State park in Ohio, United States

Mosquito Lake State Park is a 6601.13 acres state park in Trumbull County, Ohio, United States. The park surrounds the southern half of Mosquito Creek Lake. The United States Army Corps of Engineers leases the lake and most of the surrounding land to the Ohio Department of Natural Resources.

==History==
Initial plans for Mosquito Creek Reservoir were developed in the 1930s. The reservoir was authorized by the Flood Control Act of 1938 and it was constructed as a means for flood control and the regulation of streamflow. Construction of the dam that created the lake was completed by the U.S. Army Corps of Engineers in April 1944. The reservoir provides flood protection for the upper Ohio River, Beaver River and the Mahoning River valley. Additional benefits contemplated were reduction in pollution from local steel processing, and the provision of a water supply for the city of Warren. In 1971, the Board on Geographic Names Decisions officially changed the name from Mosquito Creek Reservoir to Mosquito Creek Lake.

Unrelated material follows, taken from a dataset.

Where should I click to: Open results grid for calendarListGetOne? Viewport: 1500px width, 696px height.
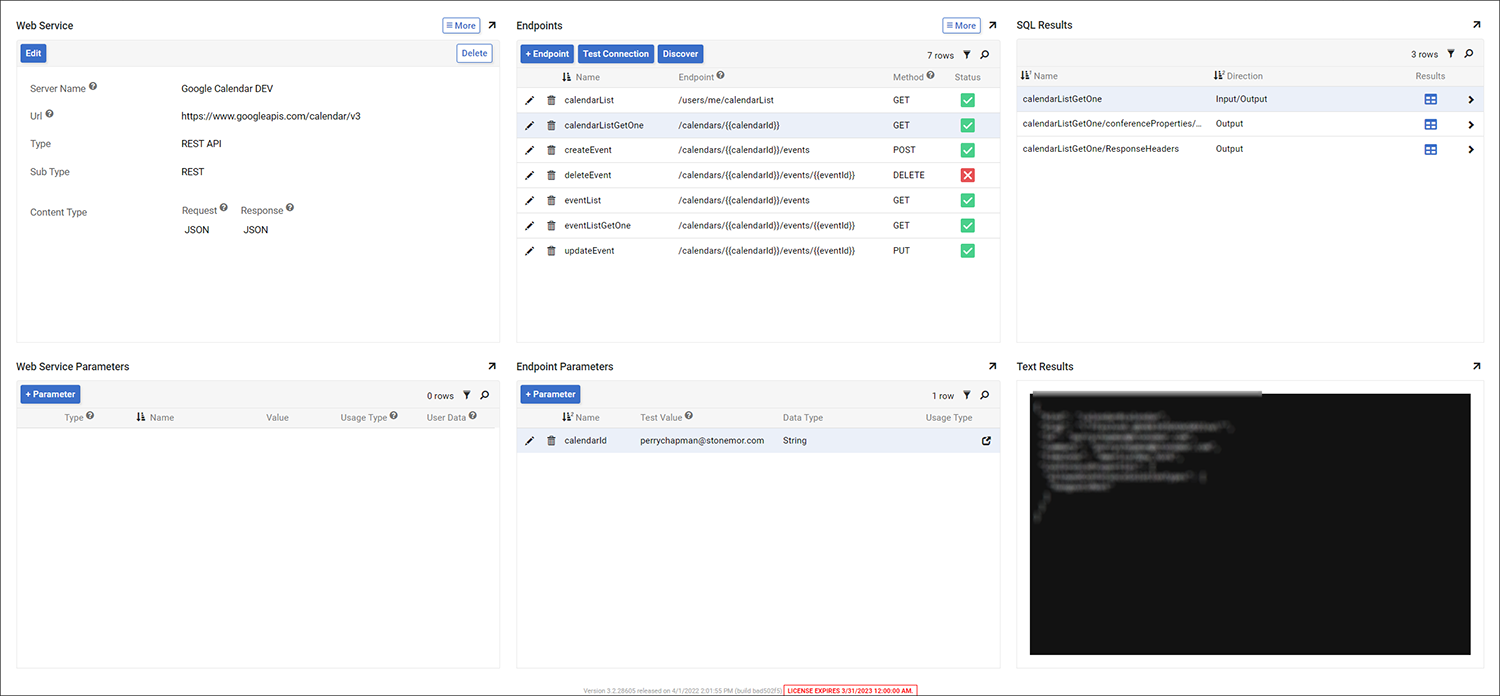point(1430,99)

In 2021, state representative Mike Loychik introduced a bill to rename the park for Donald Trump at a cost of $300,000, . As of July 2024, the bill was referred to committee.

==Recreation==
The park is operated by the Ohio Department of Natural Resources. There are picnicking and camping, as well as designated hiking trails. Opportunities for water recreation are provided, including dock rentals, boat ramps, and various watercraft rentals. Fishing for flathead catfish is highly recommended at the location. Other species recreationally fished in the lake are bluegill, channel catfish, crappie, largemouth bass, northern pike, ring perch, and walleye.